Generates synthetic minority examples by approximating their probability distribution until sensitivity of wrapper over validation cannot be further improved. Works only on discrete numeric datasets.

wracog(
  train,
  validation,
  wrapper,
  slideWin = 10,
  threshold = 0.02,
  classAttr = "Class",
  ...
)

Arguments

train

data.frame. A initial dataset to generate first model. All columns, except classAttr one, have to be numeric or coercible to numeric.

validation

data.frame. A dataset to compare results of consecutive classifiers.
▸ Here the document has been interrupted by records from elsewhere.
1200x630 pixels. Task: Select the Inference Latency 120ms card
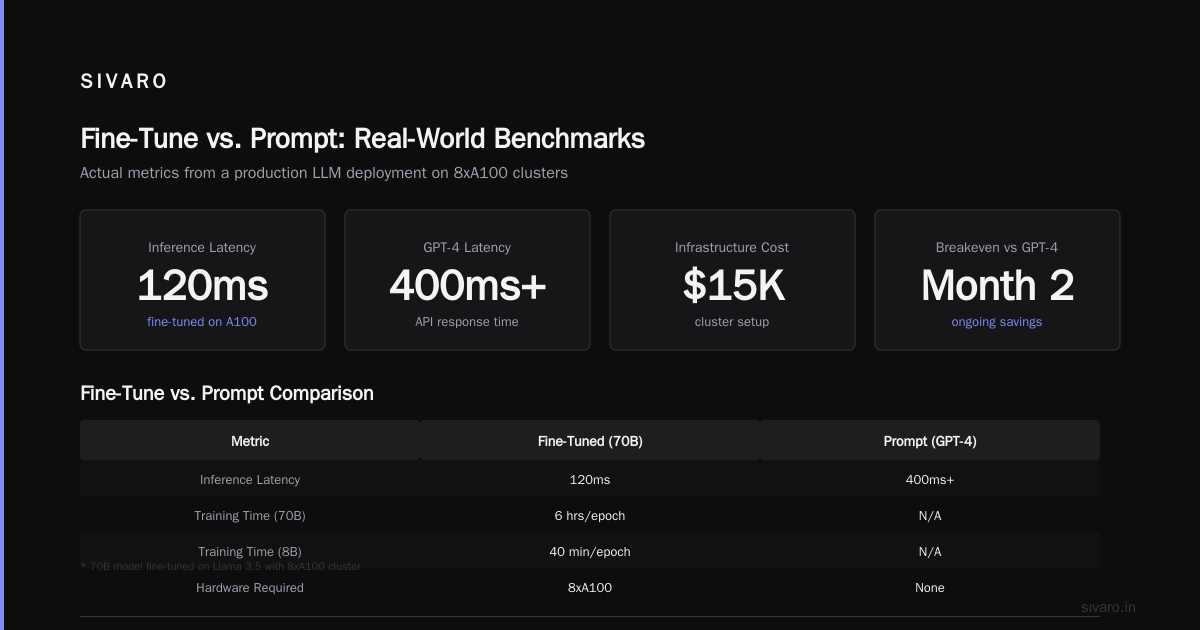click(x=202, y=280)
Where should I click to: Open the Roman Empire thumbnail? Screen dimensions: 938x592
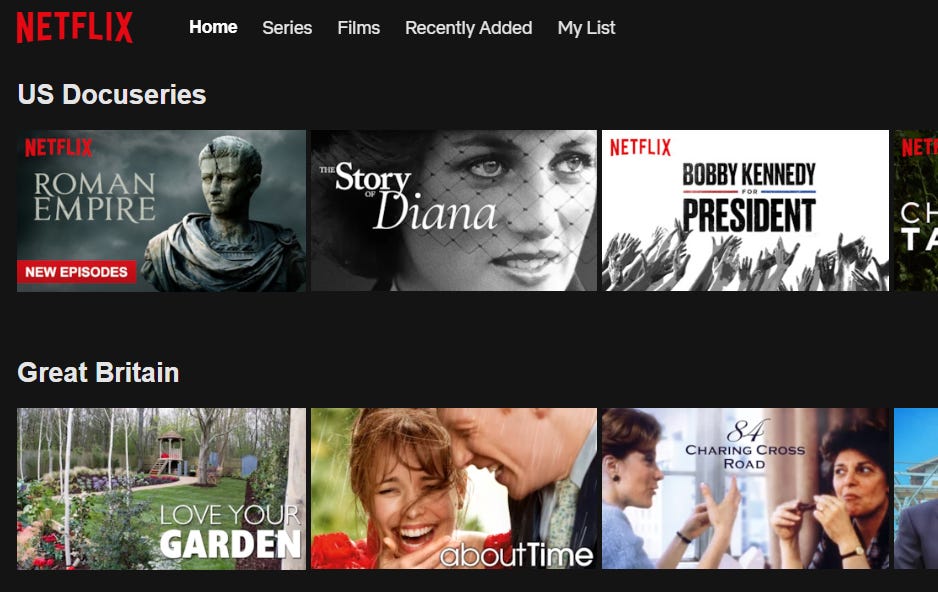coord(161,210)
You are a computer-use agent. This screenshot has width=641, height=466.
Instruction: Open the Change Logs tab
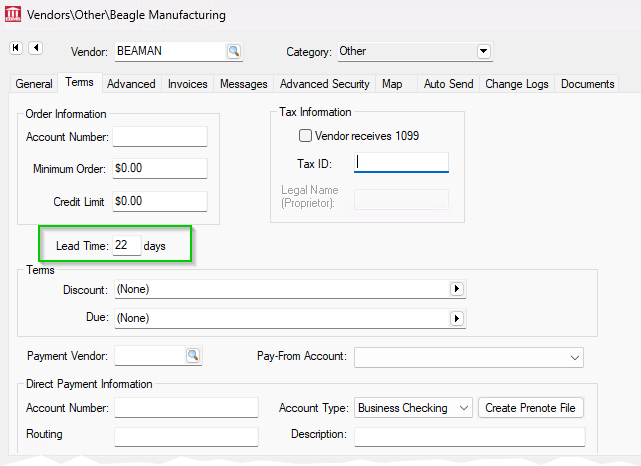[x=516, y=84]
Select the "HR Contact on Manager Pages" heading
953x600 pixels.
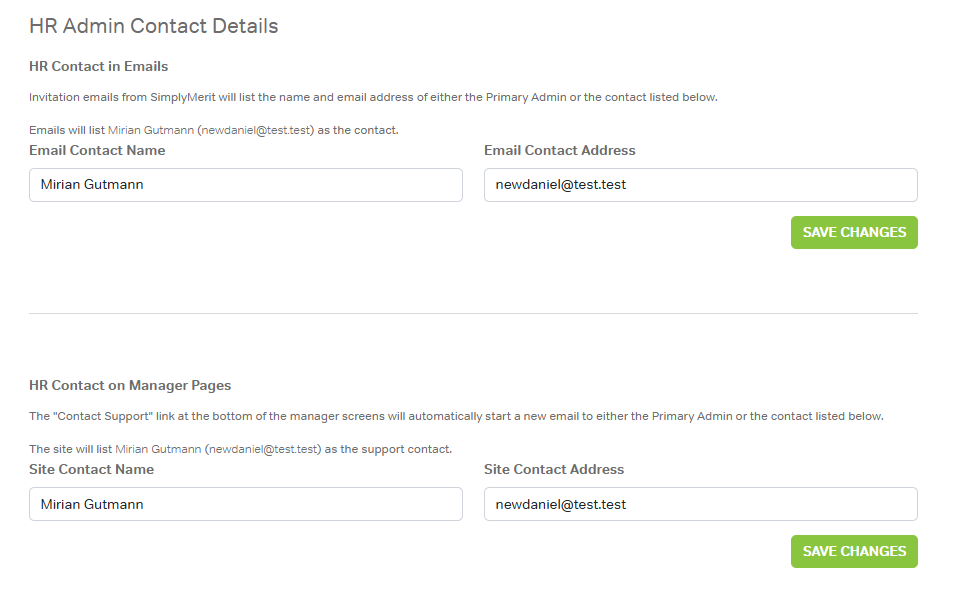point(130,386)
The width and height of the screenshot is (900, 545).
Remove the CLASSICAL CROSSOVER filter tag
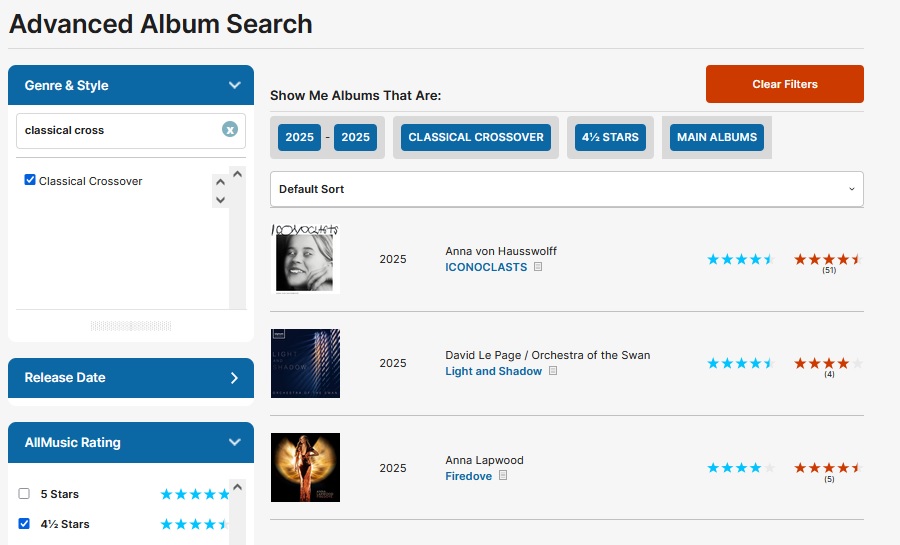476,137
Must have the same structure of train.

wrapper

An S3 object. There must exist a method trainWrapper implemented for the class of the object, and a predict method implemented for the class of the model returned by trainWrapper. Alternatively, it can the name of one of the wrappers distributed with the package, "KNN" or "C5.0".

slideWin

Number of last sensitivities to take into account to meet the stopping criteria. By default, 10.

threshold

Threshold that the last slideWin sensitivities mean should reach. By default, 0.02.

classAttr

character. Indicates the class attribute from train and validation. Must exist in them.

...

further arguments for wrapper.

Value

A data.frame with the same structure as train, containing the generated synthetic examples.

Details

Until the last slideWin executions of wrapper over validation dataset reach a mean sensitivity lower than threshold, the algorithm keeps generating samples using Gibbs Sampler, and adding misclassified samples with respect to a model generated by a former train, to the train dataset. Initial model is built on initial train.

References

Das, Barnan; Krishnan, Narayanan C.; Cook, Diane J. Racog and Wracog: Two Probabilistic Oversampling Techniques. IEEE Transactions on Knowledge and Data Engineering 27(2015), Nr. 1, p. 222–234.

Examples

data(haberman) # Create train and validation partitions of haberman trainFold <- sample(1:nrow(haberman), nrow(haberman)/2, FALSE) trainSet <- haberman[trainFold, ] validationSet <- haberman[-trainFold, ] # Defines our own wrapper with a C5.0 tree myWrapper <- structure(list(), class="TestWrapper") trainWrapper.TestWrapper <- function(wrapper, train, trainClass){ C50::C5.0(train, trainClass) } # Execute wRACOG with our own wrapper newSamples <- wracog(trainSet, validationSet, myWrapper, classAttr = "Class")
#> Error in UseMethod("trainWrapper"): no applicable method for 'trainWrapper' applied to an object of class "TestWrapper"
# Execute wRACOG with predifined wrappers for "KNN" or "C5.0" KNNSamples <- wracog(trainSet, validationSet, "KNN") C50Samples <- wracog(trainSet, validationSet, "C5.0")